Assigned task: Each line in the entries below that holds the word "marker" belongs in the answer.

** Opening Records provided block **

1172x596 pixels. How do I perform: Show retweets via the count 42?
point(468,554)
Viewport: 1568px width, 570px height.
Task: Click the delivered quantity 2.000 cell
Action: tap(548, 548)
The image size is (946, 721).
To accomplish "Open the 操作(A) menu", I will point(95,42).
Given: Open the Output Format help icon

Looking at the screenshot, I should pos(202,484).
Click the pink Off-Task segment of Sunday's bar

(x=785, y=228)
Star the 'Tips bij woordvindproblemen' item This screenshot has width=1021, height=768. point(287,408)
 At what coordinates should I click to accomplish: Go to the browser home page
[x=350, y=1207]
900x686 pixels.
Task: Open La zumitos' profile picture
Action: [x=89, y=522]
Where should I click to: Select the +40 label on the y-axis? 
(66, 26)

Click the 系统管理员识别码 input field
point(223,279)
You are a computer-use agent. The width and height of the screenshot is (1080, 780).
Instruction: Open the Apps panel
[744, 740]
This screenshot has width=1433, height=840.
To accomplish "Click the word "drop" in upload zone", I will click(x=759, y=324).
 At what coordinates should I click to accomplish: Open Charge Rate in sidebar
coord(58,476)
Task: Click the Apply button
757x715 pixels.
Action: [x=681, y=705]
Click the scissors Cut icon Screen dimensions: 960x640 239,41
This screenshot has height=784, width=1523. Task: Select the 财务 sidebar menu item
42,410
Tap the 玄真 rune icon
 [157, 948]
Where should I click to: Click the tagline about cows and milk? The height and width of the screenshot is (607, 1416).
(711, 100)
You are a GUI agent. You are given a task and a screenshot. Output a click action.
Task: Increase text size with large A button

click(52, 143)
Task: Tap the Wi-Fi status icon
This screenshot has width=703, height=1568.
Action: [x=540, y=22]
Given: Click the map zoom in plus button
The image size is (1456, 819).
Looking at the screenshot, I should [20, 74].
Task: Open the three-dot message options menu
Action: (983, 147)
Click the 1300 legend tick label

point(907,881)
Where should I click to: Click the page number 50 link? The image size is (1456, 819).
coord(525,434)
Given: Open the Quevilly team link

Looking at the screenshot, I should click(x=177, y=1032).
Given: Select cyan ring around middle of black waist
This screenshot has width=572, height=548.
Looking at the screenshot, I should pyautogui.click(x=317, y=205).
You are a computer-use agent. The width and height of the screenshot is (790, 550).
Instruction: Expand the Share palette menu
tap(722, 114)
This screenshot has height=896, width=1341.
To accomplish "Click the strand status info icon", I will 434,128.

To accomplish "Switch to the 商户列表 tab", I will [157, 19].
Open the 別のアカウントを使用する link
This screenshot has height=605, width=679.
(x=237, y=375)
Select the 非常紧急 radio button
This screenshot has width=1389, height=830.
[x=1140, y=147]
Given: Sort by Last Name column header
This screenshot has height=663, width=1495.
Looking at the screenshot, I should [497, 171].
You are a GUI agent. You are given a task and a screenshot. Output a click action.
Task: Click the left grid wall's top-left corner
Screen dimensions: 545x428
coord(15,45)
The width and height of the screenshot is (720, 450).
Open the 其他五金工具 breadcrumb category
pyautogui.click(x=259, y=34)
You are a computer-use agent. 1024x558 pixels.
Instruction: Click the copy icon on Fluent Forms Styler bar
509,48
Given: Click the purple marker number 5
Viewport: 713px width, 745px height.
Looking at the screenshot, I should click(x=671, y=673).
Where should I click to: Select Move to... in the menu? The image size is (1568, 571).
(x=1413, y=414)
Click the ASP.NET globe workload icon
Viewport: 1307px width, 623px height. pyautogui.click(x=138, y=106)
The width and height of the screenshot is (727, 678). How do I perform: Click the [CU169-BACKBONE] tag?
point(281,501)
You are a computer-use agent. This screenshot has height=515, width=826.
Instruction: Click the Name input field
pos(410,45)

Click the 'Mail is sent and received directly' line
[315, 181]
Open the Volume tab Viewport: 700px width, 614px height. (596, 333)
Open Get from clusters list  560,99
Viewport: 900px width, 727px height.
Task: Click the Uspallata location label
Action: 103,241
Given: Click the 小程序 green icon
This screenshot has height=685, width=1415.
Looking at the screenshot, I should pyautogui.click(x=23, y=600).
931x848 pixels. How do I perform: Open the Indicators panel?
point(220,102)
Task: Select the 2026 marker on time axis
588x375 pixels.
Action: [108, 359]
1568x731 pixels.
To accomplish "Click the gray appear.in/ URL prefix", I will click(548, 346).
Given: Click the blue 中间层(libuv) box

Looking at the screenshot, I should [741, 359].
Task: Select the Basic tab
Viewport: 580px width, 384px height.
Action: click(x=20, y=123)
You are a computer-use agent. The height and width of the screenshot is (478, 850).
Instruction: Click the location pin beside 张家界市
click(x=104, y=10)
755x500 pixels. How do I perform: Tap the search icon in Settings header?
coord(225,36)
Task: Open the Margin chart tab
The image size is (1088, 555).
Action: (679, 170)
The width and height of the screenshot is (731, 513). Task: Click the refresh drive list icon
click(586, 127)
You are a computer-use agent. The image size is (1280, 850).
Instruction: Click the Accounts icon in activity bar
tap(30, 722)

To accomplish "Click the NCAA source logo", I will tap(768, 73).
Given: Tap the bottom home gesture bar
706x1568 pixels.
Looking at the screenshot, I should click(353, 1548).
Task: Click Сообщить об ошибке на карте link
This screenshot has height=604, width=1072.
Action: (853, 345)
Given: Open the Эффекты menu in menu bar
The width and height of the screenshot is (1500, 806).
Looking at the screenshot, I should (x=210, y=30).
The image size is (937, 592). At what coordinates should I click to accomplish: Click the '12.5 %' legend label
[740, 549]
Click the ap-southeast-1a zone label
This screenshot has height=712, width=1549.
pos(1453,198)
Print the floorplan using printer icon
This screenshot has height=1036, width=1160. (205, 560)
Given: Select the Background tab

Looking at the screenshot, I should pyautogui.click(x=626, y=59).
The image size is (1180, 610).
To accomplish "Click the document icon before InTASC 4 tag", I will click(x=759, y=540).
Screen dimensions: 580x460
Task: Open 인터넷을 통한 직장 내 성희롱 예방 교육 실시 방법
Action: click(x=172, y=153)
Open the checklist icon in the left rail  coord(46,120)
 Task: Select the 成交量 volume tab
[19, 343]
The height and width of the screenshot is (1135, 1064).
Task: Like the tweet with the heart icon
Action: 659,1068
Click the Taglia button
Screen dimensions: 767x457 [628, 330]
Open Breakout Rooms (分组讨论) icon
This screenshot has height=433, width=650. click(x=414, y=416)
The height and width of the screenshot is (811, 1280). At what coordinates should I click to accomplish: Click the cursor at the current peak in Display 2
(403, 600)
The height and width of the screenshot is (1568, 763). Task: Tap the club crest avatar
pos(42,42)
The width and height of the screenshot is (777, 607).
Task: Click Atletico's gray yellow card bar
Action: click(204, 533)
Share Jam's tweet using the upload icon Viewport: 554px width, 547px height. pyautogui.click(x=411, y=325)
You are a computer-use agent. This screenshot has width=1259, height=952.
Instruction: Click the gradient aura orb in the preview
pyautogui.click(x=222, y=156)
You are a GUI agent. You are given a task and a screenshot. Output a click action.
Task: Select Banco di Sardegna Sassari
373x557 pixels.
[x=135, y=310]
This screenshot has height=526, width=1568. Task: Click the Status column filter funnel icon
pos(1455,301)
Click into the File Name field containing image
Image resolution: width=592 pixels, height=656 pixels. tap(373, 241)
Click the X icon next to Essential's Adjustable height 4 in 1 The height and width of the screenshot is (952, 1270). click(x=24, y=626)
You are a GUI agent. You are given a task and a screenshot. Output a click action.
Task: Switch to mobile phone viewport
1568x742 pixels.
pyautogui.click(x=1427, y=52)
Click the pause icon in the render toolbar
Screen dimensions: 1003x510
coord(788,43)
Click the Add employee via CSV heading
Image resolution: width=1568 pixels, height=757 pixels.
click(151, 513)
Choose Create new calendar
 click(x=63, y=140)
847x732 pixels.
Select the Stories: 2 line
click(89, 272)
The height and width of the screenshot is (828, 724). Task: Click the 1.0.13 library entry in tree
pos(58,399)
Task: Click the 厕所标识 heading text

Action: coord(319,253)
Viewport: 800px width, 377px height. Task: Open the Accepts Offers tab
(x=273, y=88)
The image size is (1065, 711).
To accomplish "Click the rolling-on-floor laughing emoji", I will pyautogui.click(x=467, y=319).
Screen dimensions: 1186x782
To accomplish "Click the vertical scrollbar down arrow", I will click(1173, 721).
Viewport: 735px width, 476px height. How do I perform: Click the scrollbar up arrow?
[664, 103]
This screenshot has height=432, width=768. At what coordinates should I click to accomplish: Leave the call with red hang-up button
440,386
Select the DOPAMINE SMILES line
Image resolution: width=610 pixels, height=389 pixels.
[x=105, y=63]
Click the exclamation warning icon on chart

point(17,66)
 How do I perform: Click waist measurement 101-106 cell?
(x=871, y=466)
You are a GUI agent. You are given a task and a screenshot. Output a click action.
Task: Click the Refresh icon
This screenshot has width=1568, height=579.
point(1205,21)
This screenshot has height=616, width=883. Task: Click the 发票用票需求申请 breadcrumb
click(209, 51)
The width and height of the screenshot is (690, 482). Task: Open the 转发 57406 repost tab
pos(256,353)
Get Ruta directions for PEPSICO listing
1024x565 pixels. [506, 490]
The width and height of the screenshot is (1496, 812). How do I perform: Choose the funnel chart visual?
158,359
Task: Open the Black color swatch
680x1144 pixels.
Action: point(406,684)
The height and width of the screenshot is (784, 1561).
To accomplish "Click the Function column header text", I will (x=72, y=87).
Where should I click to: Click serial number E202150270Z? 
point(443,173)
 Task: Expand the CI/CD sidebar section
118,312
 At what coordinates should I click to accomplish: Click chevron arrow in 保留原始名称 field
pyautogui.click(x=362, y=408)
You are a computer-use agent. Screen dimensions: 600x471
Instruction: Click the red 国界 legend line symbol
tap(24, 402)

** Closing Records provided block **

Result of this exercise:
Given: Click the purple marker number 5
Task: Select the 2026 marker on time axis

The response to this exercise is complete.